As documented by Microsoft KB it is easy to capture crash dump when the application is up and running. However there are cases application crashes during startup. How to capture such crash dump during application startup?
Here are a few ways to achieve the goal.
1. ProcDump
ProcDump support a -x parameter launch a process and then monitor it for exceptions:
-x
Launch the specified image with optional arguments. If it is a Modern Application or Package, ProcDump will start on the next activation (only).
Example:
C:\>procdump -e 1 -f "" -x c:\dumps consume.exe
2. WinDBG
You can install WinDBG on the client machine and then use File – Open Executable to launch the application, press g (Go) and wait for the process to crash then type *.dump /mfh [dump file name] *. Now you have dump file that you can debug.
3. GFlags
If you can't easily start the program under the debugger (for example, if it is actually a Windows service), use gflags to make Windows start the program under the debugger.
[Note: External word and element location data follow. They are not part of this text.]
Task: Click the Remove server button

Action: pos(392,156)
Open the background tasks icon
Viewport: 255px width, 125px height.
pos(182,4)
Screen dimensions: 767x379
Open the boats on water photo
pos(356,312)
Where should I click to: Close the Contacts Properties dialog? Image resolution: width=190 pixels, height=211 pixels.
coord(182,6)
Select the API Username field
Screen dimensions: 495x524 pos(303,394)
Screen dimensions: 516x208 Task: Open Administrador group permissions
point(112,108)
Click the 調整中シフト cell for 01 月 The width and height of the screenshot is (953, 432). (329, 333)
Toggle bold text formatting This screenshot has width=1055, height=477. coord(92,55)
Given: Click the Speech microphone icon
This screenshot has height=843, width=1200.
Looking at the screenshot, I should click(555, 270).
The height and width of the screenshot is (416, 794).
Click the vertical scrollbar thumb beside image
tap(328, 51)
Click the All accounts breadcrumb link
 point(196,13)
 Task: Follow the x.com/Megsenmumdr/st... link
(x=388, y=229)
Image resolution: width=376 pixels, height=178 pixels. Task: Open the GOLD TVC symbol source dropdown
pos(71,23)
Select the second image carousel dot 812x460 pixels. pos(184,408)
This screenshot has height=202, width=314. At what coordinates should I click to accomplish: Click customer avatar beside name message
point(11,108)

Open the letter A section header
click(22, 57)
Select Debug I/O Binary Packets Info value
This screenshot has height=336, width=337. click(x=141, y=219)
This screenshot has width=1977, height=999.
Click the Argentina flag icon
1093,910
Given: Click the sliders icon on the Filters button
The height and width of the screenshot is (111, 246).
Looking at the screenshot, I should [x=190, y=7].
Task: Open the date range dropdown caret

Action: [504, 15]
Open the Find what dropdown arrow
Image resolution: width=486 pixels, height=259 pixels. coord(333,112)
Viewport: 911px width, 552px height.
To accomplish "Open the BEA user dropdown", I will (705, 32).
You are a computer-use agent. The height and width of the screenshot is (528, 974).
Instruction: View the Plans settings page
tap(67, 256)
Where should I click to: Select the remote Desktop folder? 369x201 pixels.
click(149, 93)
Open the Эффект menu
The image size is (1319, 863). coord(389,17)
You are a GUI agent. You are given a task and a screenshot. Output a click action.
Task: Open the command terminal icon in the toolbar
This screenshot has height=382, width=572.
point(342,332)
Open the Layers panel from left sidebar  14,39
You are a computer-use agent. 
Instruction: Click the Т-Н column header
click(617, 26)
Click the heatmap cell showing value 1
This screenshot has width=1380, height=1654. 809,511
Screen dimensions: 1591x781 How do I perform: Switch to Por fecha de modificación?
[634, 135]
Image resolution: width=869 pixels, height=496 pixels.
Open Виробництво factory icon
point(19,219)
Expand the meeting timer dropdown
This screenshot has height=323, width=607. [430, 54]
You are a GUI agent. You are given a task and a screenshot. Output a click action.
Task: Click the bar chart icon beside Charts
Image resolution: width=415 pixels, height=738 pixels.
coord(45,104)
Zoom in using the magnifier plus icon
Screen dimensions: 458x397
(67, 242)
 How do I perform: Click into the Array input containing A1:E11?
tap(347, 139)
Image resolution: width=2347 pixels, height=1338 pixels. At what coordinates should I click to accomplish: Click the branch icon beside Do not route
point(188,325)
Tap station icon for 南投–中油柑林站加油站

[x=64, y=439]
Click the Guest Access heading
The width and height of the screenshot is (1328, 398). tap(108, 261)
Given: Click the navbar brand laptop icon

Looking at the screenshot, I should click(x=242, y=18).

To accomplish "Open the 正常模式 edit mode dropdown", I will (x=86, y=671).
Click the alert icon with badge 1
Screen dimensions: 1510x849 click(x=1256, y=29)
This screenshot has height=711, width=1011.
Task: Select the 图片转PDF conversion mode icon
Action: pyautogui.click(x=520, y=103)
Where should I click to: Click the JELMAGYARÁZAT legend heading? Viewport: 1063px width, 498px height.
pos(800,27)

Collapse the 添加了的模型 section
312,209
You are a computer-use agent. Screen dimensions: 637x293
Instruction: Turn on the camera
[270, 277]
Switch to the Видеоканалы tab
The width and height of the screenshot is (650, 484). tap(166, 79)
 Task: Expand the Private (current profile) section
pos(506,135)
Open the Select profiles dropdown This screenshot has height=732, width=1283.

This will create a subkey for your program filename under the Image File Execution Options registry key.
4. Postmortem debugger
5. WER
If you can't run a debugger, not even ProcDump, you can use Windows' built-in crash dump facility to create a dump automatically:
Starting with Windows Server 2008 and Windows Vista with Service Pack 1 (SP1), Windows Error Reporting (WER) can be configured so that full user-mode dumps are collected and stored locally after a user-mode application crashes. Applications that do their own custom crash reporting, including .NET applications, are not supported by this feature.
http://msdn.microsoft.com/library/windows/desktop/bb787181
6. ADPlus
Monitoring for a certain process to start and to crash:
adplus.exe -crash -pmn notepad -o C:\Dumps
The parameter passed to adplus in –pmn is the name of the process to monitor and the parameter after –o is the directory where the DMP files will be collected.